**Tasks to perform**
(a) Transcribe the ant nest-choice study from "(b) RFID-tagging protocol" to "ants (Robinson et al. 2009).".
(b) In the ant nest-choice study, on what date were the T. albipennis colonies collected?

**Document segment**
-*-*-

We offered radio-frequency identification (RFID)-tagged T. albipennis colonies the choice between a nearby poor-quality nest, and a more distant high-quality nest. RFID readers monitored the visits of ants to the new nests and identified ants performing recruiting tandem runs (figure 1). We tested three mechanisms that could be used in nest choice: recruitment latency; direct comparison; and a threshold rule. To test whether recruitment latency could be contributing to nest choice, we measured whether there were still nest-quality-dependent differences in individual recruitment latencies even at these distances. The other two mechanisms, direct comparison and the threshold rule, require some ants to switch between the two new nests. The direct comparison mechanism requires ‘informed’ switchers to visit both nests and directly compare their quality. We determined whether such informed ants returned rapidly to the better nest and whether they were more likely to recruit subsequently to this nest, to test whether direct comparison plays a role in nest choice. The third mechanism the ants could use is the threshold rule, with ‘uninformed’ switchers basing their decision, either to remain committed to one nest or to search for an alternative, only on the quality of the nest they are currently visiting. We tested whether such uninformed switchers were more likely to desert a low-quality than a high-quality nest, to test whether this mechanism could be significant in nest choice. Finally, we compared emigration dynamics between colonies that chose the high-quality far nest and those which chose the low-quality near nest, to investigate how these individual-level mechanisms influence the success of the colony decision process.

Figure 1.

Figure 1

Experimental procedure using RFID technology. (a) Temnothorax albipennis worker with RFID tag. (b) Experimental arena (18×180 cm) with original nest (destroyed at the start of the trial) and two new nests. The good nest has a red filter making the interior dark. Dashed lines indicate recording points for tandem runs (at 15 and 45 cm).

2. Material and methods

(a) Study species

Nine T. albipennis colonies were collected from the Dorset coast, England on 29 September 2007. Colonies were queenright and contained 100–200 workers and brood of all stages. Colonies were housed in artificial nests as in Franks et al. (2008) with a 2.0×1.5 mm entrance. Nests were placed into small Petri dishes with Fluon-coated walls. Colonies were provided with water ad libitum and fed weekly with honey solution and Drosophila melanogaster.

(b) RFID-tagging protocol

An RFID microtransponder (500×500×120 μm) with a unique ID was affixed to the thorax of every worker ant in each colony (Robinson et al. 2009). Ants were RFID tagged in a single session the day before a trial. The RFID reader (PharmaSeq, Inc., NJ) consisted of a laser that provided energy (35 mW) to the passive tags, and an antenna to detect the radio identification signal. The laser modulation frequency is 1 MHz and the wavelength is 690 nm (Hitachi HL6738MG). RFID tagging has no observable effects on the behaviour of the ants (Robinson et al. 2009).

-*-*-

**Source material**

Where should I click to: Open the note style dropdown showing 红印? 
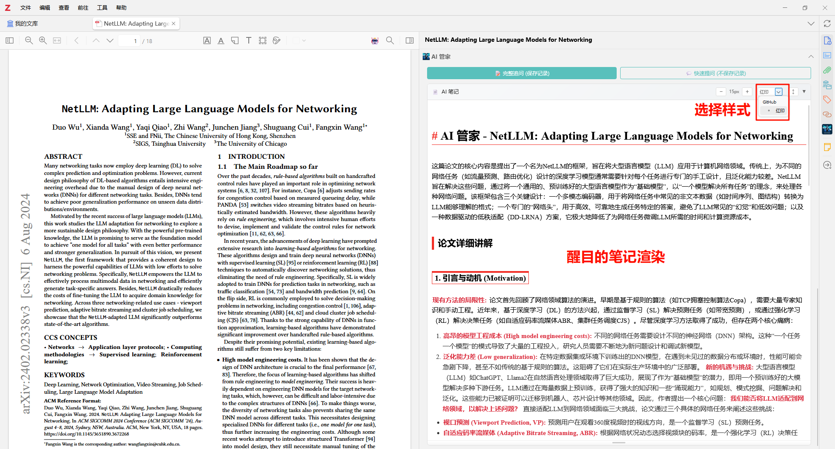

-*-*-

**Activity answers**
(a)
(b) RFID-tagging protocol

An RFID microtransponder (500×500×120 μm) with a unique ID was affixed to the thorax of every worker ant in each colony (Robinson et al. 2009). Ants were RFID tagged in a single session the day before a trial. The RFID reader (PharmaSeq, Inc., NJ) consisted of a laser that provided energy (35 mW) to the passive tags, and an antenna to detect the radio identification signal. The laser modulation frequency is 1 MHz and the wavelength is 690 nm (Hitachi HL6738MG). RFID tagging has no observable effects on the behaviour of the ants (Robinson et al. 2009).

(b) 29 September 2007